We presented a detailed analysis of possible predictor strategies in regression-based downscaling for precipitation (prc), air temperature (*t*), wind speed (ws), relative humidity (rh), and global radiation (gr). All variables were considered at a daily time scale. In our analysis, we focused on the skill of the predictors to correctly represent anomalies from a mean value determined individually for each day of the year. Two conceptually different approaches of predictor selection, as found in the literature, were evaluated, namely, direct predictor selection (which implies the use of a single variable as a predictor, usually the same large-scale parameter; e.g., large-scale prc for local-scale prc) and traditional predictor selection (based on multiple regression, using as predictors several large-scale parameters from various grid points and/or vertical levels).

In the case of direct SD, the optimum scale analysis shows that for VERNAGT and ARTESON, overall higher skill can be obtained by applying horizontal gridpoint averaging to the predictors instead of considering the predictors from a single grid point.
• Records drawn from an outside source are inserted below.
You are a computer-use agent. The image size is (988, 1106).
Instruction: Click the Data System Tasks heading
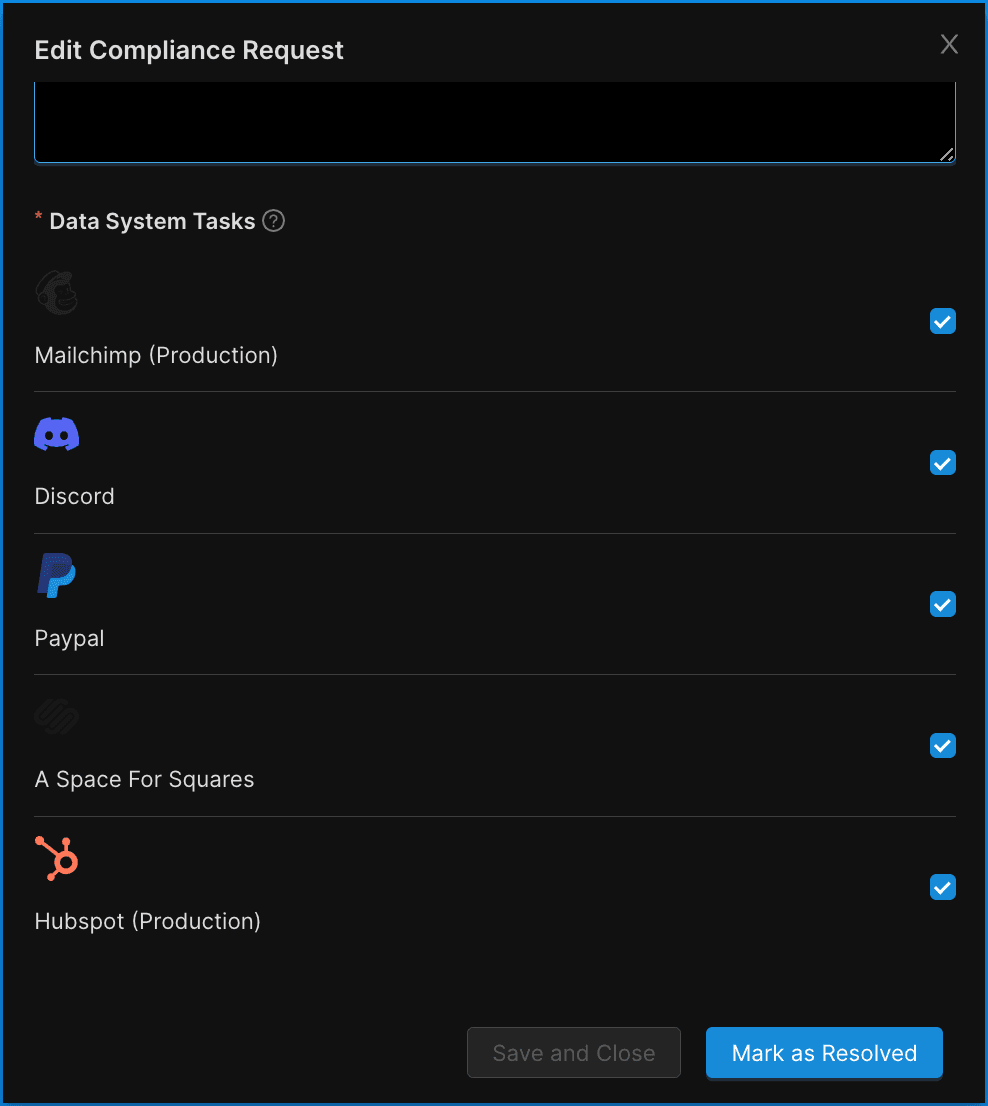tap(152, 221)
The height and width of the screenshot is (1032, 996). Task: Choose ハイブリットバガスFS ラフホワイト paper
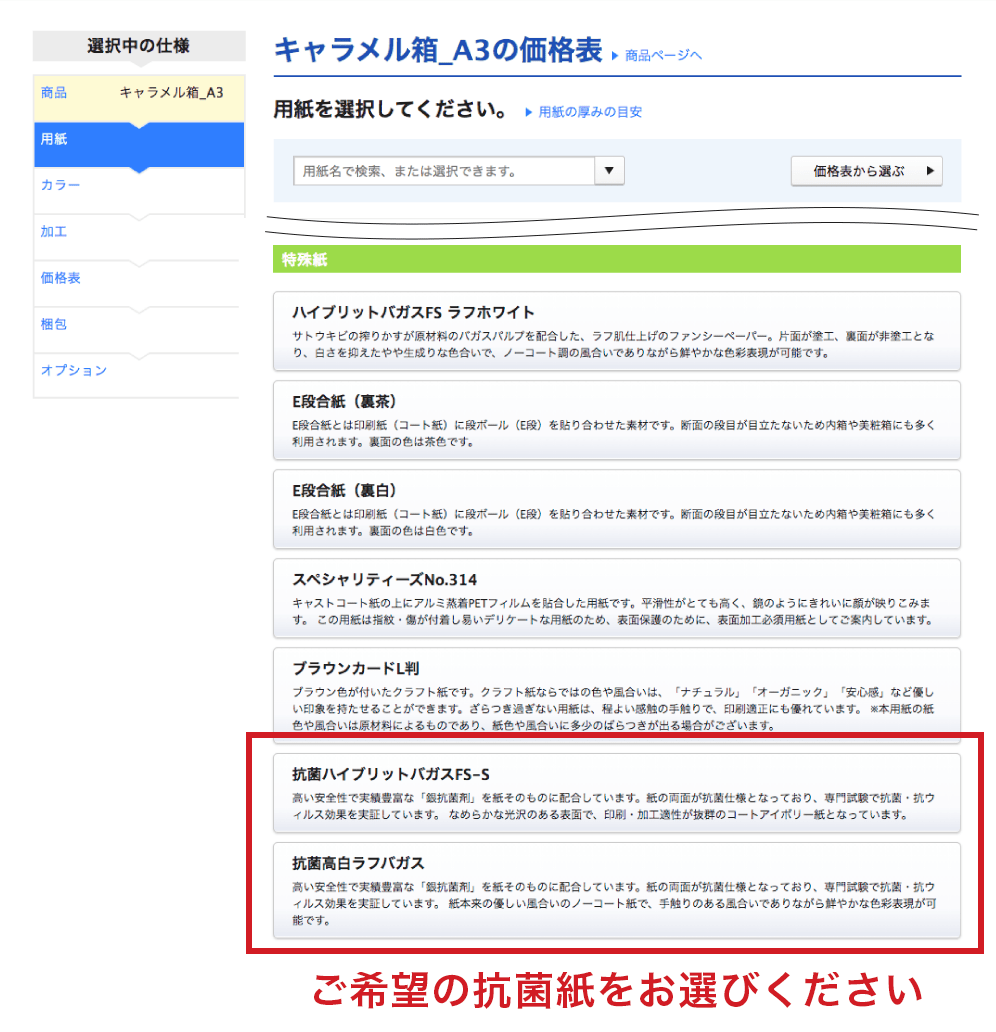(x=616, y=331)
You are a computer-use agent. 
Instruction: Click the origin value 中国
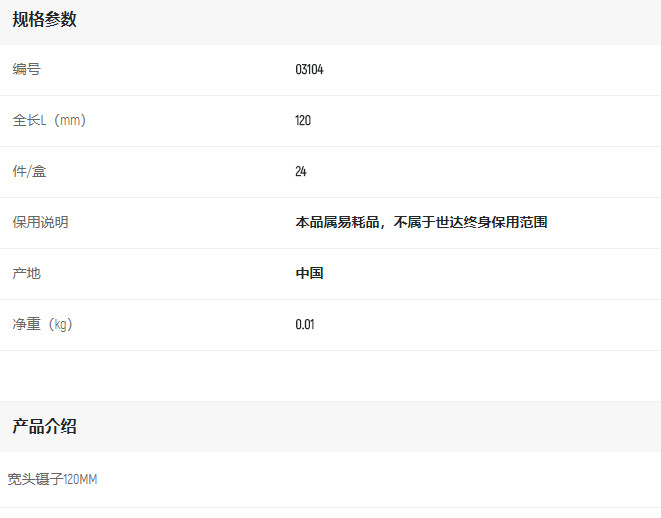(309, 274)
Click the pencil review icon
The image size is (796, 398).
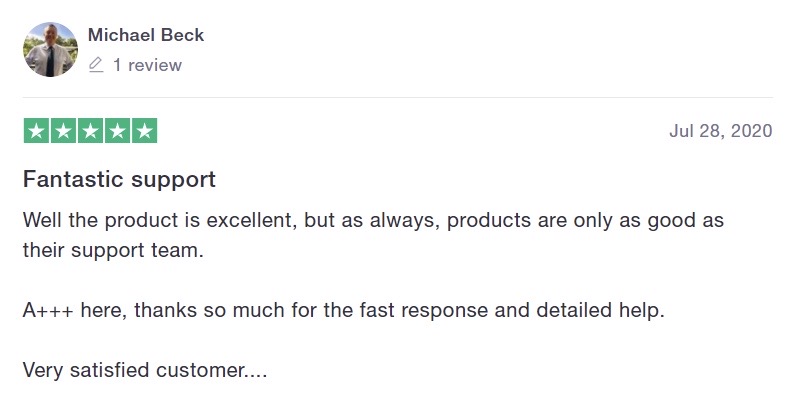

It is noteworthy that a constant number of 4 × 4 grid points (fixed-OS) performs well for all five parameters and different days of the year at these two distinct sites. In particular, for *t* at VERNAGT, the skill found for fixed-OS is exceptionally high, with values of SS close to 1 throughout the year. This implies that daily *t* anomalies at VERNAGT are determined almost entirely by *t* at scales as large as 300 km. For all target variables at BREWSTER, by contrast, gridpoint averaging most of the time deteriorates the skill of direct SD. A reason for the more critical loss of local-scale details through gridpoint averaging at BREWSTER is possibly its location on an island (New Zealand), whereas VERNAGT and ARTESON are situated within continental landmasses. Despite this contradictory result for BREWSTER, our analyses suggest that OS analysis is a potentially very efficient measure for improving the predictors’ skill without the need of increasing the SD model complexity. Regarding the optimum vertical allocation of a predictor for direct SD, we find that—in agreement with previous studies—the predictors from the same pressure level as the study site outperform the predictors at the ERA-Interim surface. For the different target variables, the direct predictors usually outperform a set of possible single predictors analyzed here. Only in the case of prc and gr at ARTESON, different parameters—like relative humidity or total cloud cover—outperform the direct predictors. The low performance of prc and gr as direct predictors for ARTESON is most likely related to deficiencies in the ERA-Interim for these parameters in the tropics.

Our results show that traditional SD based on multivariate predictor sets clearly outperforms direct SD (with or without the consideration of OS analysis). This is particularly true for ws, for which the largest improvements are obtained by including predictors other than wind speed and from different grid points horizontally (i.e., GV, the multiple predictor option often found for ws also in the SD literature). For example, differences in skill between the no-OS, direct SD approach and the optimum multiple predictor option for ws have median values of almost 0.2 for ARTESON, 0.3 for BREWSTER, and 0.4 for VERNAGT, with the highest values for individual days of the year exceeding 0.5. Yet our uncertainty analysis reveals that in some cases, standard errors of the obtained values of skill can be as large as these improvements. For these cases, according to the one-standard-error rule, the use of direct SD is suggested. The largest standard errors of the skill are found for the target variable prc, pointing to considerable sampling uncertainty related to prc time series.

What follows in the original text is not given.